Dani Monteiro é deputada estadual, presidente da Comissão de Defesa dos Direitos Humanos e Cidadania da Alerj e militante da Insurgência/IV Internacional
Há exatos seis meses, no dia 6 de maio, a Polícia Civil do Estado do Rio de Janeiro deflagrou a Operação Exceptis, na favela do Jacarezinho, Zona Norte da cidade do Rio de Janeiro. O resultado da ação, coordenada pela Delegacia de Proteção à Criança e ao Adolescente (DPCA), não poderia ter sido mais trágico: além de um policial, morreram outras 27 pessoas, no que se transformou na maior chacina da história desse estado, onde não se curam as feridas causadas pela violência.

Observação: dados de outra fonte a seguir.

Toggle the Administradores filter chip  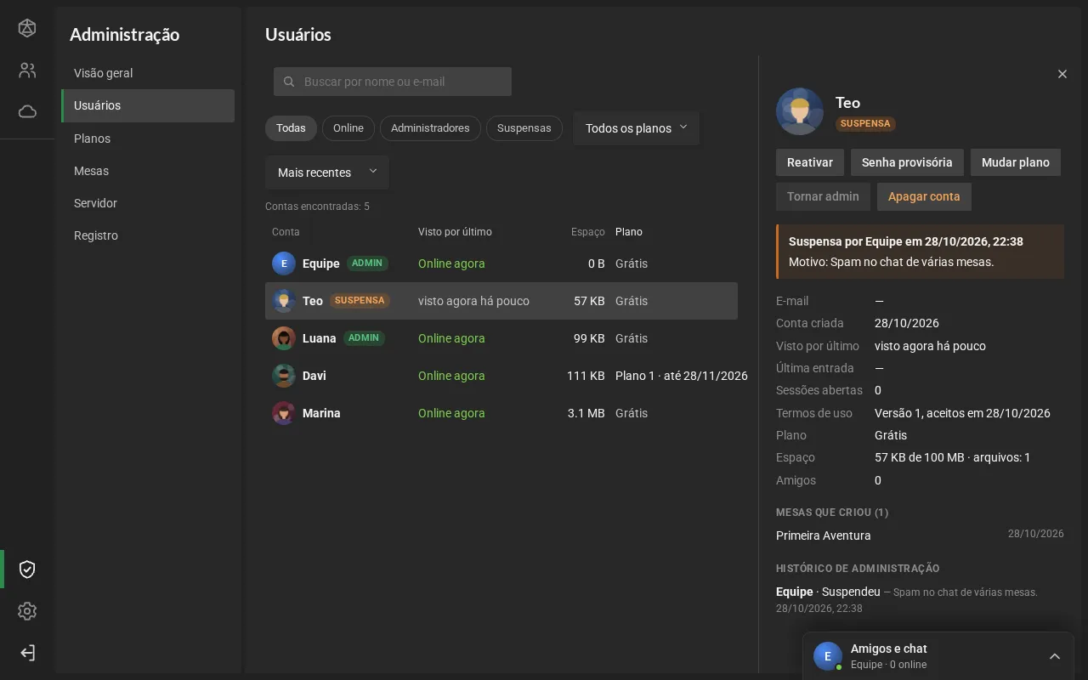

O rastro do sangue desestruturou famílias, enlutou a comunidade onde se escancara o desamparo, expôs as fragilidades e equívocos de um sistema e uma política de segurança que deveriam nos proteger e resguardar a todos.
O policial civil André Leonardo de Mello Frias, de 48 anos, foi baleado na cabeça logo no início da ação, que contou com a participação de 250 policiais civis, quatro veículos blindados e duas aeronaves. Não houve recuo. O tiroteio intenso e mortal seguiu manhã adentro e invadiu a tarde. Pessoas armadas ocuparam lajes e telhados da comunidade; agentes policiais avançaram por entre as ruas, becos e vielas. O cenário aterrador se estendeu até por volta das 14h.
Todos os mortos tinham nome e sobrenome, as mães não esquecem. Segundo a Secretaria Estadual de Polícia Civil, em resposta ao Conselho Nacional de Direitos Humanos, “a operação teria se iniciado em razão de investigações acerca do aliciamento de crianças e adolescentes para integrar o Comando Vermelho, organização que atuaria em atividades como tráfico de drogas, roubo de cargas, assaltos a pedestres, homicídios e sequestros de trens.”
Há muito mais a ser dito e esclarecido. A Comissão de Direitos Humanos e a Comissão de Segurança Pública da Alerj elaboraram, a partir da realização de audiências públicas sobre as consequências da Operação Exceptis, um relatório em que são apontados indícios de irregularidades e mesmo crimes no âmbito da ação policial no Jacarezinho. Ressalto aqui dois pontos importantes.
O primeiro deles é que, na lista de mortos, como apontamos no documento, somente três eram alvos de mandados expedidos pela Justiça e cujos cumprimentos justificavam a operação. É no mínimo questionável a proporcionalidade entre a finalidade e a força e os recursos empregados na ação. Vale lembrar que o Brasil não tem pena de morte instituída, e, como assegura o Art. 5º,XLVII, alínea a, da Constituição Federal, é direito fundamental de qualquer cidadão o devido processo, assegurados a ampla defesa e o contraditório, perante um órgão judicial imparcial.
Na esteira da legalidade, ressaltamos também que, em junho de 2020, o ministro Edson Fachin, do STF, julgou procedente a Arguição de Descumprimento de Preceito Fundamental (ADPF) 635, que impede as operações policiais nas favelas do Rio durante a pandemia de covid-19, salvo em casos excepcionais. As circunstâncias, no entanto, reforçam não somente a suspeita de descumprimento da decisão do Supremo, mas sugerem uma afronta à suprema corte por parte de agentes públicos, como o próprio nome com que foi batizada a Operação Exceptis sugere.
Se nos interessa como sociedade que tragédias como essa não se repitam, precisamos agir. E as ações devem partir do Ministério Público do Estado do Rio de Janeiro. Como recomendamos no relatório, a tarefa é de todos: do Ministério Público Federal e do Estadual; das secretarias de Polícia Civil, de Polícia Militar e de Desenvolvimento Social e Direitos Humanos; da Assembleia Legislativa; do governador do estado. Que todos encaremos com seriedade o desafio de tornar o Rio menos letal.